(PROVIDED INFORMATION Opens)

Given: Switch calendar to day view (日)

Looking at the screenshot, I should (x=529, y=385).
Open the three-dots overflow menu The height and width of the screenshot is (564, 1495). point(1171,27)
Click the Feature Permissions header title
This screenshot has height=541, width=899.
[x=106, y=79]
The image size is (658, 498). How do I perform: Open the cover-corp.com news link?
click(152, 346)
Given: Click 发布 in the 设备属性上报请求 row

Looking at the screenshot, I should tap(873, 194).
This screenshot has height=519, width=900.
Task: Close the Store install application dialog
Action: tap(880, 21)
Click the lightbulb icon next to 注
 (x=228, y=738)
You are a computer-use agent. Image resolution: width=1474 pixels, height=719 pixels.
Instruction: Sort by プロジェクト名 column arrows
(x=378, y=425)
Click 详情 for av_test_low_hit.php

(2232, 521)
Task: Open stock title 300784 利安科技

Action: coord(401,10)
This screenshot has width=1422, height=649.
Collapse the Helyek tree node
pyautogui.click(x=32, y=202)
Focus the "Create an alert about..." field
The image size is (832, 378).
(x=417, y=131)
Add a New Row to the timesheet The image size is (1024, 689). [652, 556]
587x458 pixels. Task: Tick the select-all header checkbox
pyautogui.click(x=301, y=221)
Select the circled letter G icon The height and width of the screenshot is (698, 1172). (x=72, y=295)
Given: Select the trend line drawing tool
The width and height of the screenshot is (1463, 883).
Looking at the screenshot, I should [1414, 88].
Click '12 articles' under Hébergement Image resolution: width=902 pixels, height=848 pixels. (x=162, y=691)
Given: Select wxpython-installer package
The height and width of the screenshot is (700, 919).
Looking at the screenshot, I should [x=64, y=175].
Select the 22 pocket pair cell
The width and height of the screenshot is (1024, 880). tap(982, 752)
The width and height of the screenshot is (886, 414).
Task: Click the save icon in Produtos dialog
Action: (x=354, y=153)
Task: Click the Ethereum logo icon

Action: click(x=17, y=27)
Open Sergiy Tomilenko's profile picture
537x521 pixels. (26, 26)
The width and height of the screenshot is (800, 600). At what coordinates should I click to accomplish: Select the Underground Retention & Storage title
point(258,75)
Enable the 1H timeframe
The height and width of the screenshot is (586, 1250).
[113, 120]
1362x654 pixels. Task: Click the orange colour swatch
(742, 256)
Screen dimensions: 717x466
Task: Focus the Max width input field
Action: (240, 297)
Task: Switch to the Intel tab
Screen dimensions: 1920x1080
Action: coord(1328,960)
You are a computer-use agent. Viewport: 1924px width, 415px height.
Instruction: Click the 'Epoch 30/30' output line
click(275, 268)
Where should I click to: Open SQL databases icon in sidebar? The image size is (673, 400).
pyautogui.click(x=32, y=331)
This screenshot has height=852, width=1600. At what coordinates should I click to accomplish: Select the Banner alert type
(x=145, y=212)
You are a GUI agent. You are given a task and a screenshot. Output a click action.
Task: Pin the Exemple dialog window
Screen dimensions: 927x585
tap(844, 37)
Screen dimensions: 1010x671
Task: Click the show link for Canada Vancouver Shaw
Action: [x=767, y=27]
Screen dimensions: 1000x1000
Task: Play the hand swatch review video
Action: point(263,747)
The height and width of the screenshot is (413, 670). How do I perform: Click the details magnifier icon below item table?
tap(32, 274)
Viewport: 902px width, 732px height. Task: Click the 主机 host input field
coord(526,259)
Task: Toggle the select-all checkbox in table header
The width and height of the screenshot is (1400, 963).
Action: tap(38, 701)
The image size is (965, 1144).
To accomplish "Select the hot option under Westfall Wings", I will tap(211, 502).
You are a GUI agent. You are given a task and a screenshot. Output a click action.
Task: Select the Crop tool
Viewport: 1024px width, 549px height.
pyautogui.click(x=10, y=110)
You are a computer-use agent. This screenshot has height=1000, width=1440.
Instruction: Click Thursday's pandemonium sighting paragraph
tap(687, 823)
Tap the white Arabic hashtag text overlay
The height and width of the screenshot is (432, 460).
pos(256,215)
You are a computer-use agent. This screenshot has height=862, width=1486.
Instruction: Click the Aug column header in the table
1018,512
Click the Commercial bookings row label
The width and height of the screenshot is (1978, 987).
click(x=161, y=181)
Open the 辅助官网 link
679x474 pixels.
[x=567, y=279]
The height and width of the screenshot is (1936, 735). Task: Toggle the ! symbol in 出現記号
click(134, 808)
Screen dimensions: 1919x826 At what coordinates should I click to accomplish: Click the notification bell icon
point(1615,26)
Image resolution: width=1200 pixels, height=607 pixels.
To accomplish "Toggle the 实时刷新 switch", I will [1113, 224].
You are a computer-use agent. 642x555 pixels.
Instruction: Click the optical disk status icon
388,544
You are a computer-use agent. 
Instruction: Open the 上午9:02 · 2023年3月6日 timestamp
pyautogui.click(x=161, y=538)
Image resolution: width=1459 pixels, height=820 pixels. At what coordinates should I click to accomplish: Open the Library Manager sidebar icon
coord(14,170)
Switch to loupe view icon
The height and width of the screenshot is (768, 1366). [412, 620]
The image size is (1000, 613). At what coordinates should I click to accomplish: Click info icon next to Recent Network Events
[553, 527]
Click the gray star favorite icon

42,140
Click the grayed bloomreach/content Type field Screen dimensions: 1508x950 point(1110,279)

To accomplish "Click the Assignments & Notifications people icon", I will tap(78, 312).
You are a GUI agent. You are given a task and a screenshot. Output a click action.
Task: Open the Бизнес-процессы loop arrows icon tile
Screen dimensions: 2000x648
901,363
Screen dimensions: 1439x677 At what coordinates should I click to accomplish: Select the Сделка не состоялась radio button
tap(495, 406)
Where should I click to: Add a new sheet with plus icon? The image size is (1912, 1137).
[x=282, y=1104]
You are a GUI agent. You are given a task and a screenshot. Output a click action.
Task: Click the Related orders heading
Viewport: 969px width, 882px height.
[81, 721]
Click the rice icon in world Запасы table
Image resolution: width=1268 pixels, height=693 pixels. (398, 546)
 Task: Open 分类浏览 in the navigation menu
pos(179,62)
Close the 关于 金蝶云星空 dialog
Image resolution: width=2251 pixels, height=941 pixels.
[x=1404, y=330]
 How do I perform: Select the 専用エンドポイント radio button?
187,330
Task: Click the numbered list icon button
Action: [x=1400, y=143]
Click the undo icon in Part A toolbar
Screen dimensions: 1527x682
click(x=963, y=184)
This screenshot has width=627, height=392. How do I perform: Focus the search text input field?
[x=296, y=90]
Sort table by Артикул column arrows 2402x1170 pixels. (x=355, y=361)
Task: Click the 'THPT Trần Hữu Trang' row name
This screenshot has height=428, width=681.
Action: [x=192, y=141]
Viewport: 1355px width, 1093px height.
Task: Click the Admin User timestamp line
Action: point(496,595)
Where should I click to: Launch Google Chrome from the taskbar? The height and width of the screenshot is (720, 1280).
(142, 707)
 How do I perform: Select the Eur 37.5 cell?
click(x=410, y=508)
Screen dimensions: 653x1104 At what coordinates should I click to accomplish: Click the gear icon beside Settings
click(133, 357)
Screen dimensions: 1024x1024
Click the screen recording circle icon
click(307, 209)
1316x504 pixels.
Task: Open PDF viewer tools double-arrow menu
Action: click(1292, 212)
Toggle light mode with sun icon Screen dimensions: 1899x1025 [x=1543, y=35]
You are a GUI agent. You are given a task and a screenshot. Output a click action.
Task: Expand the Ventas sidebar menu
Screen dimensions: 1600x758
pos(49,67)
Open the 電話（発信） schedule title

(PROVIDED INFORMATION Closes)

Your answer must be the lines from the one that contains "Task: Click the 'THPT" through the last line of the entries above, copied exactly, with no other lines.

Task: Click the 'THPT Trần Hữu Trang' row name
This screenshot has height=428, width=681.
Action: [x=192, y=141]
Viewport: 1355px width, 1093px height.
Task: Click the Admin User timestamp line
Action: point(496,595)
Where should I click to: Launch Google Chrome from the taskbar? The height and width of the screenshot is (720, 1280).
(142, 707)
 How do I perform: Select the Eur 37.5 cell?
click(x=410, y=508)
Screen dimensions: 653x1104 At what coordinates should I click to accomplish: Click the gear icon beside Settings
click(133, 357)
Screen dimensions: 1024x1024
Click the screen recording circle icon
click(307, 209)
1316x504 pixels.
Task: Open PDF viewer tools double-arrow menu
Action: click(1292, 212)
Toggle light mode with sun icon Screen dimensions: 1899x1025 [x=1543, y=35]
You are a GUI agent. You are given a task and a screenshot. Output a click action.
Task: Expand the Ventas sidebar menu
Screen dimensions: 1600x758
pos(49,67)
Open the 電話（発信） schedule title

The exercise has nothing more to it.